Why this is important to Wisconsin businesses: Education at all levels, including adult learners, has gone online with the pandemic.

As companies in all industries place a greater focus on collaboration between remote teams, functional skill enhancement, cross-domain knowledge sharing, and training for entry-level employees and newcomers, this presents an opportunity for Wisconsin training companies, especially those offering training in industry-related topics, leadership and management development, health and safety, compliance, diversity and inclusion, soft skills, and information technology management courses.

Education is the second-largest public service spending category in the UK after health, amounting to £91 billion in 2018-19, which equates to 4.2% of national income. There are more than 10 million pupils in primary and secondary schools in the UK, and 2.4 million students in higher education institutions—colleges, universities and vocational schools.

Outside of formal education, an estimated £44 billion is spent on adult training, traditionally comprising classroom-based or blended courses. The UK was an early adopter of distance learning, predominantly implemented in the workplace, and this market segment has grown at a slow and steady pace. Leading the European e-learning market with a market share of around 28%, the UK is expected to continue to contribute the highest growth in the 2020-23 period.

When the pandemic shut down schools and universities in March, online learning was propelled into the default learning platform, and it is suggested that the traditional classroom will be permanently altered post-pandemic, with e-learning continuing to play an important role even as schools reopen.

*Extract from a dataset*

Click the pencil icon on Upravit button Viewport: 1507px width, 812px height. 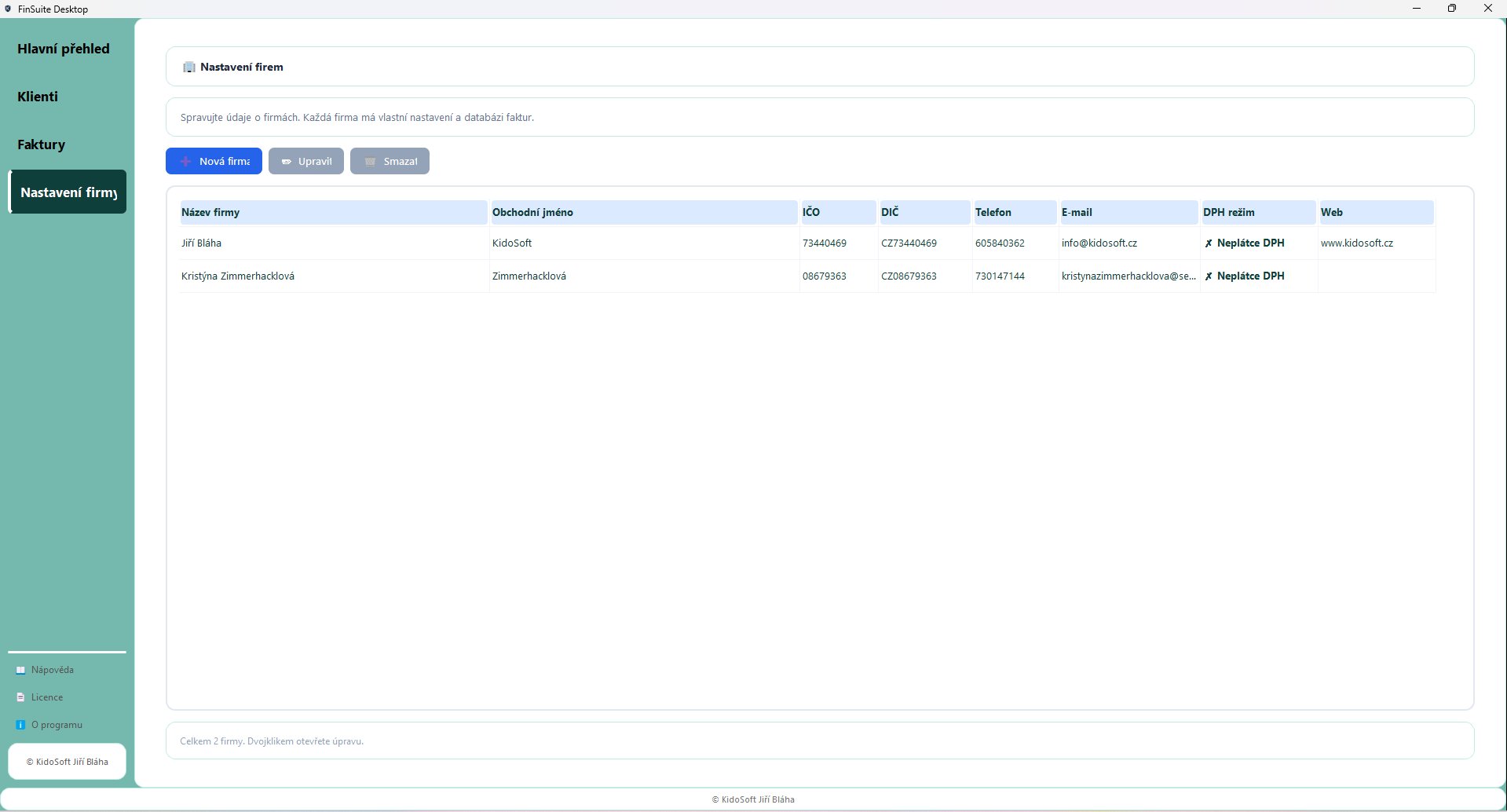pyautogui.click(x=286, y=162)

At primary and secondary levels, subject matter is set by the national government. With lockdown, most schools turned to resources from the BBC and the Oak National Academy, an online classroom made by teachers for teachers offering nearly 10,000 lessons plus supporting materials. UK universities responded by streaming classes online, using tools such as Panopto and Minerva to upload courses. Despite reopening, schools are required to provide online lessons for students unable to attend due to illness or self-isolation. At the graduate level, several universities have announced that all courses during the 2020-21 education year will be delivered online, which will require digital courses, content, educational materials and paid subscriptions for global e-learning platforms.

The corporate/enterprise sector is showing the most growth and diversity. The virtual classroom e-learning market is expected to grow at a compound annualized growth rate of 11% over the next six years.  British companies are increasingly choosing microlearning, which delivers short bursts of information focusing on a single subject or task, over traditional training formats. Driven by the need for ongoing professional development, staff upskilling, onboarding and retention, online learning is perceived to be a cost-effective means of providing a host of benefits, including convenience and flexibility to suit all learning needs; use of remote coaching; better knowledge retention; information that is easy to understand, remember, and access when required; a wider range of subjects; a reduction in the need for infrastructure and travel; and a means of maintaining competitiveness. Companies are embracing technological innovation to replace face-to-face training, including augmented/virtual reality, mobile platforms, gamification, 3D environments, social learning, data analytics and artificial intelligence.